Closed nprime496 closed 1 day ago

nprime496 commented 1 week ago

I am following the documentation of LangChain for using AlloyDB to store embeddings.

I want to upload multiple documents to the database and perform similarity searches on them. Since my documents are large, I chunk them into smaller parts. I can successfully upload them to the database using the following code (as shown in the documentation):

import uuid

my_document_name = "legal_text.txt"
# Chunking my document and storing the result in all_texts
all_texts = ["Apples and oranges", "Cars and airplanes", "Pineapple", "Train", "Banana"]
metadatas = [{"len": len(t), "document_id": my_document_name} for t in all_texts]

ids = [str(uuid.uuid4()) for _ in all_texts] #IMPORTANT

await store.aadd_texts(all_texts, metadatas=metadatas, ids=ids)

Now, I want to delete all text chunks related to a specific file. For example:

def delete_my_file(document_name):
    # code logic to delete the file chunks

This is where I am stuck. The only code available in the documentation to delete entries is:

await store.adelete([ids[1]])

However, this code requires knowledge of the UUIDs for each text chunk, which are generated on the fly and cannot be inferred directly from the document name (look at the code above) unless I am mistaken.

I understand that it is a best practice to use random UUIDs for Id but my question is:

How can I retrieve all UUIDs for a specific document so I can delete its text chunks in AlloyDB using Langchain ?

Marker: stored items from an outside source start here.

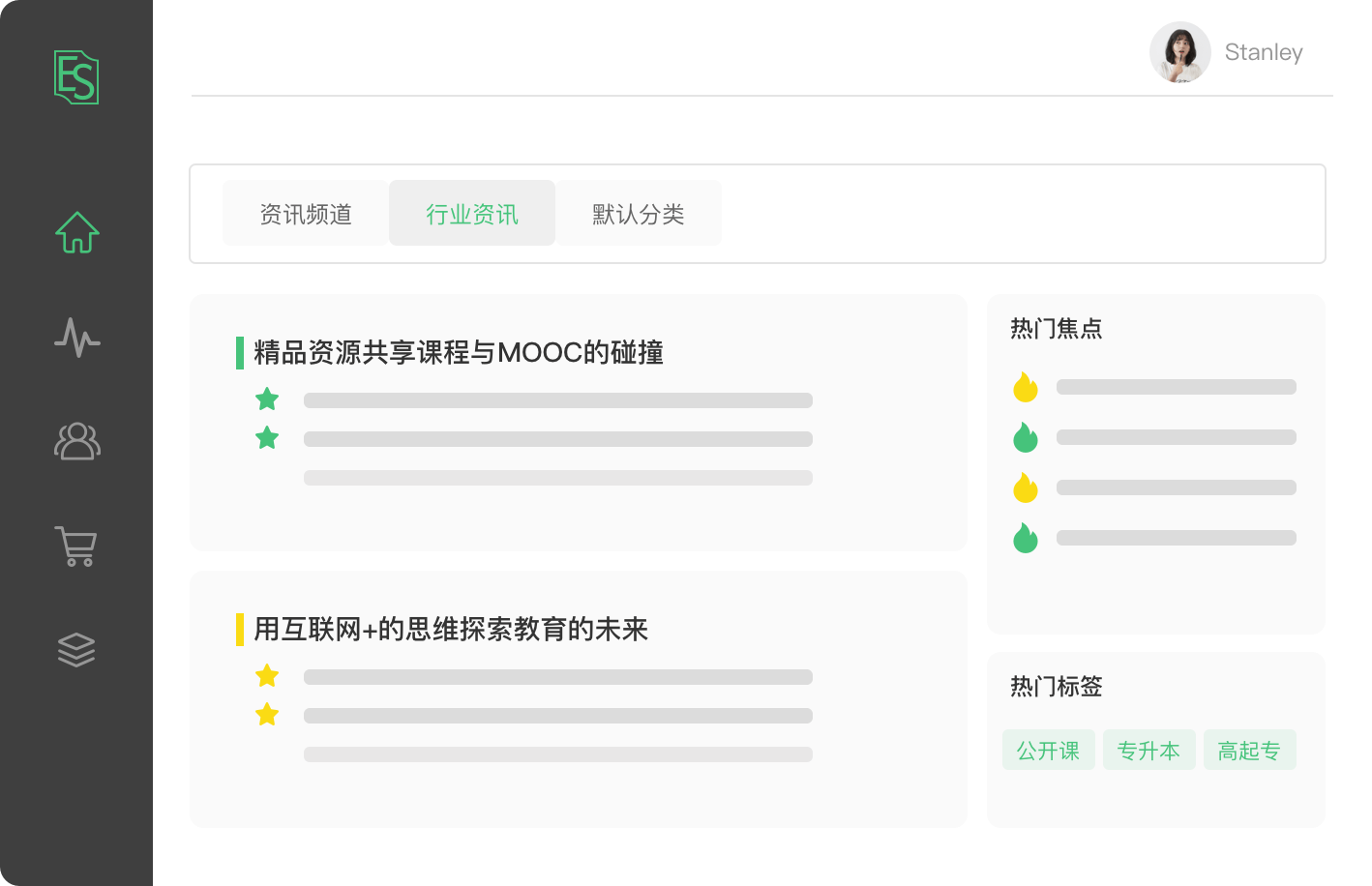Switch to the 资讯频道 tab
Screen dimensions: 1372x886
click(x=306, y=213)
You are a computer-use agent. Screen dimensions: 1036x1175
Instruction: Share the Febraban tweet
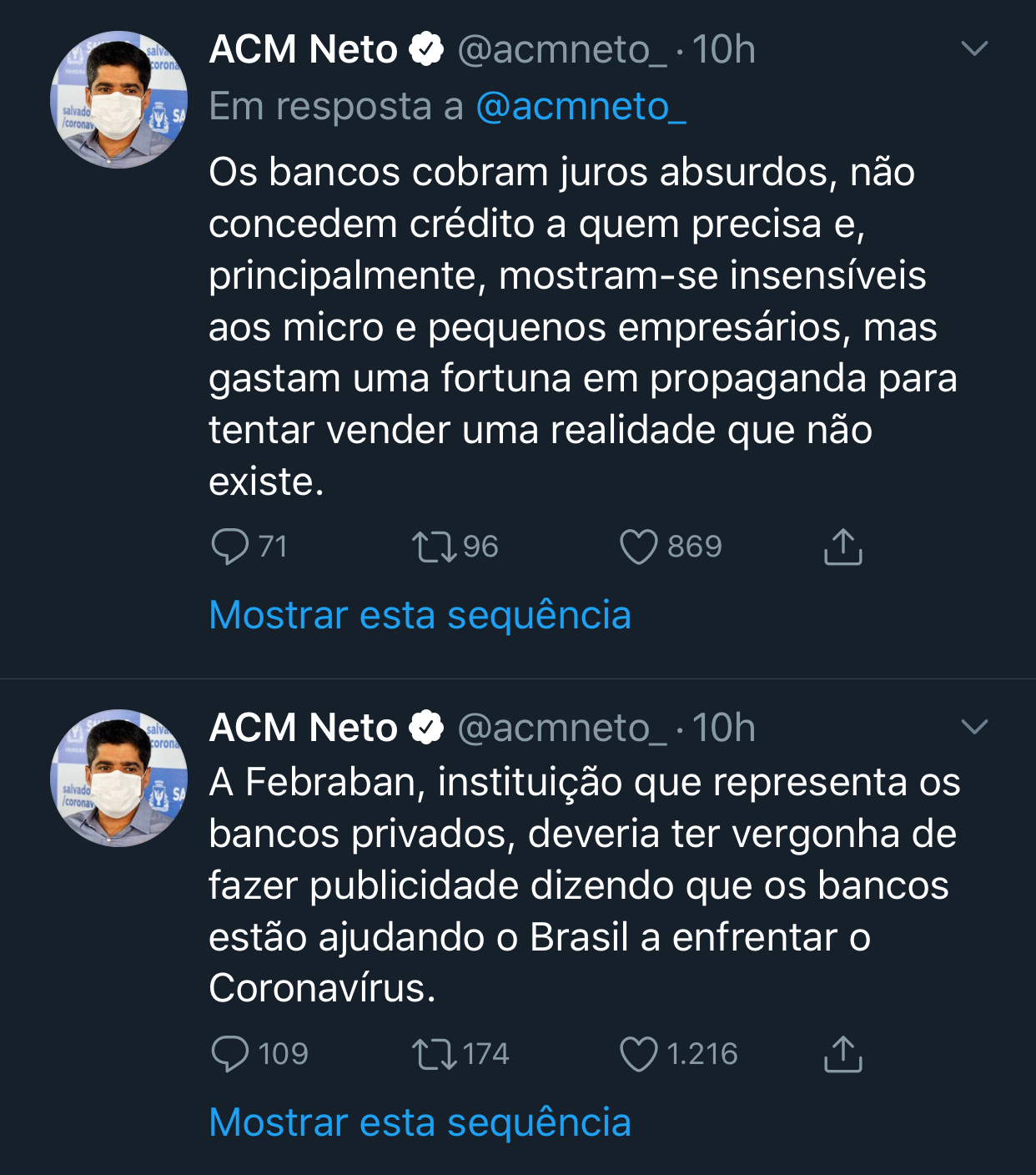pyautogui.click(x=842, y=1054)
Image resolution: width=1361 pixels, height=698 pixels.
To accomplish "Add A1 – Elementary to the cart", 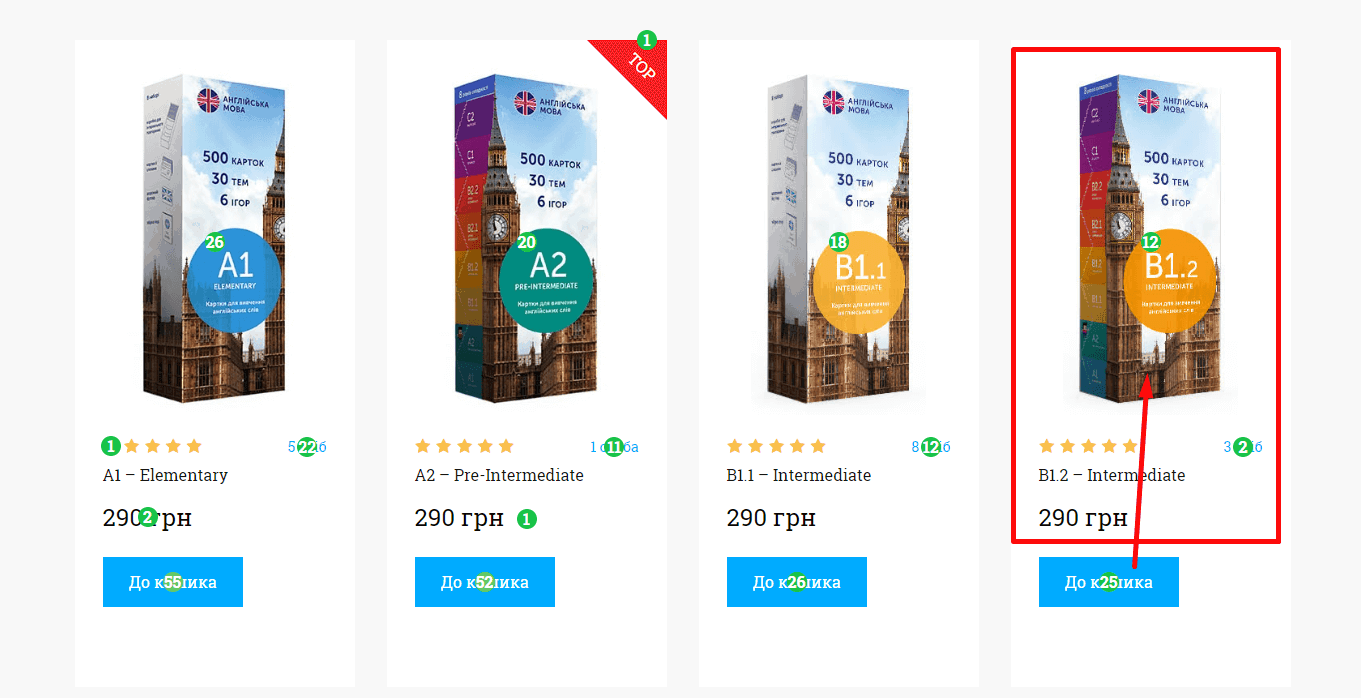I will [x=173, y=582].
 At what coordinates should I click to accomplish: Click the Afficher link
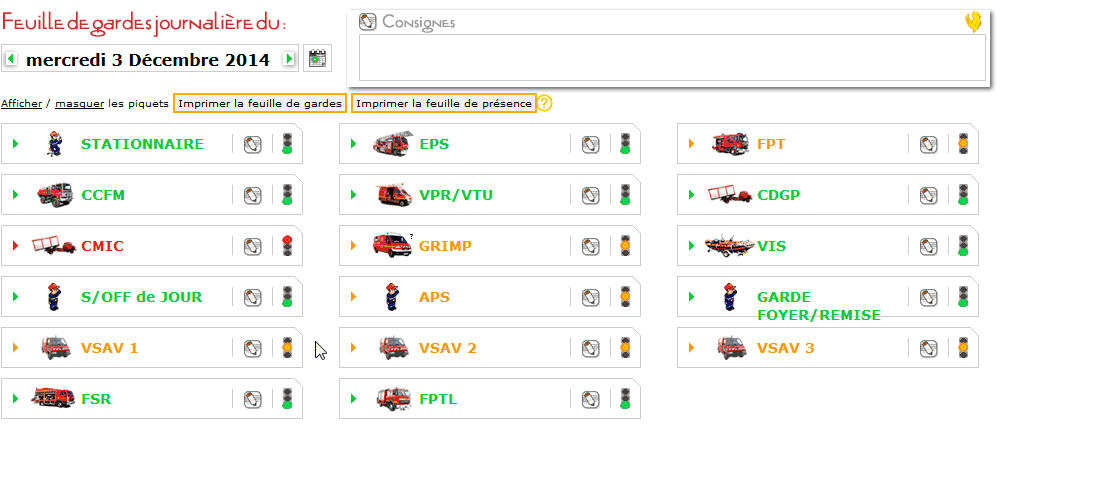coord(21,103)
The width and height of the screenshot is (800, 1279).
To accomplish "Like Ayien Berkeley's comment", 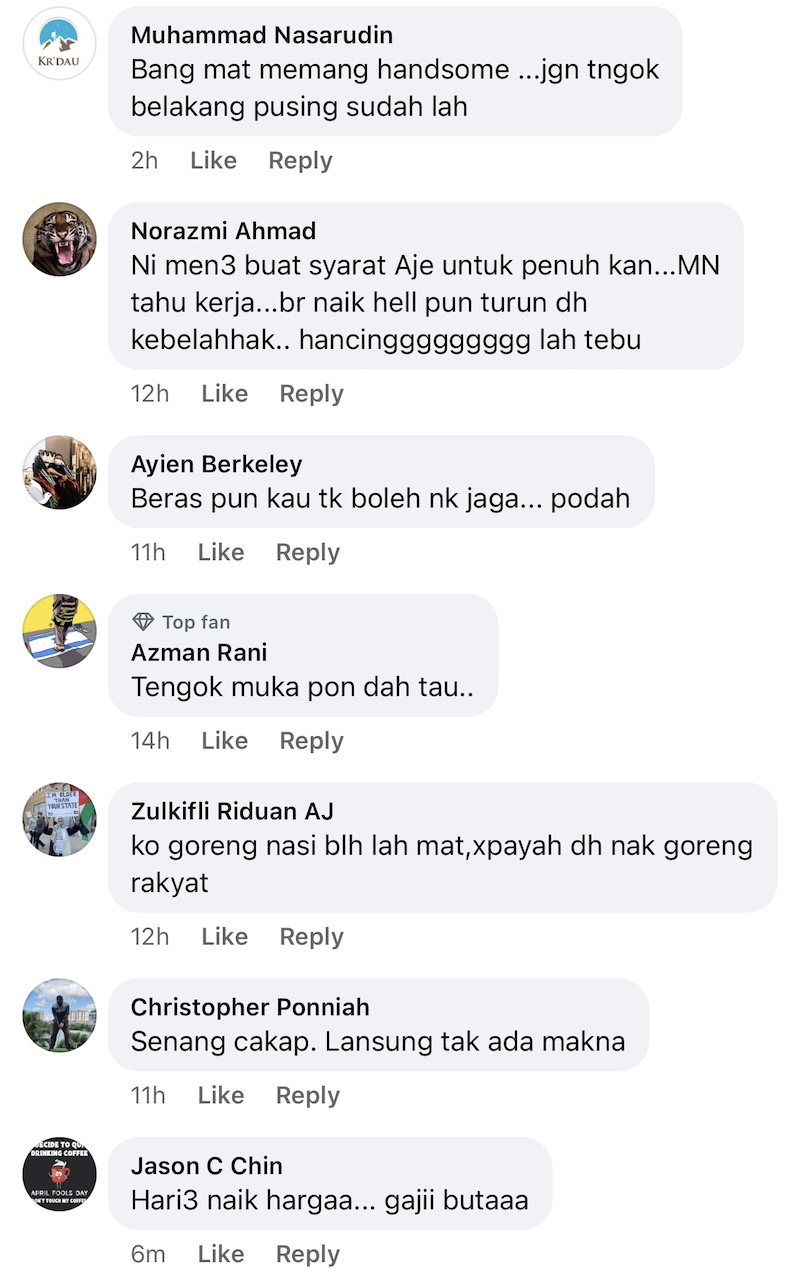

More generally, using your package, how to search for docs withs some characterictics ? (Ex: a "source" field in records)

Note:

I found this issue on github related to the same problem but no clear solution is presented.

MarkEdmondson1234 commented 1 week ago

Not a direct answer, but you can use Postgres SQL directly to do tasks like this, so for example I have this function utility:

def delete_row_from_source(source: str, vector_name:str):
    # adapt the user input and decode from bytes to string to protect against sql injection
    try:
        import psycopg2
        from psycopg2.extensions import adapt
    except ImportError:
        log.error("Couldn't import psycopg2 - please install via 'pip install psycopg2'") 

    source = adapt(source).getquoted().decode()
    sql_params = {'source_delete': source}
    sql = f"""
        DELETE FROM {vector_name}
        WHERE metadata->>'source' = %(source_delete)s
    """

    do_sql(sql, sql_params=sql_params, connection_env=lookup_connection_env(vector_name))

I also add the document as a 'source' column to make it easier to delete all those rows eg.

    saver = AlloyDBDocumentSaver.create_sync(
        engine=engine,
        table_name=table_name,
        metadata_columns=["source", "doc_id"]
    )

Hope that helps.

averikitsch commented 1 week ago

Most Vector store only support deletion by ID, but we could identify a feature request to improve the experience.

The quickest way to delete the documents for your use case is similar to Mark's answer. You can use the AlloyDBLoader to pull the documents to retrieve the ids to be delete. For example:

loader = await AlloyDBLoader.create(
  engine, 
  query=f"SELECT * FROM {TABLE_NAME} WHERE langchain_metadata->>'document_id' = 'legal_text.txt';"
)
docs = await loader.aload()
ids = [doc.metadata["document_id"] for doc in docs]
print(ids)

If you plan on using this long term, I would recommend building a Vector Store with document_id as a column and not nested into the metadata.

from langchain_google_alloydb_pg import Column

# Set table name
TABLE_NAME = "vectorstore_custom"

# create a table with document_id column
await engine.ainit_vectorstore_table(
    table_name=TABLE_NAME,
    vector_size=768, 
    metadata_columns=[Column("document_id", "TEXT")],
)

# create a vector store that unnests document_id from the rest of the metadata
custom_store = await AlloyDBVectorStore.create(
    engine=engine,
    table_name=TABLE_NAME,
    embedding_service=embedding,
    metadata_columns=["document_id"],
)

# Use loader to grab document id
loader = await AlloyDBLoader.create(
  engine, 
  query=f"SELECT * FROM {TABLE_NAME} WHERE document_id = 'legal_text.txt';"
)
docs = await loader.aload()
ids = [doc.metadata["document_id"] for doc in docs]

Please let me know if you have questions.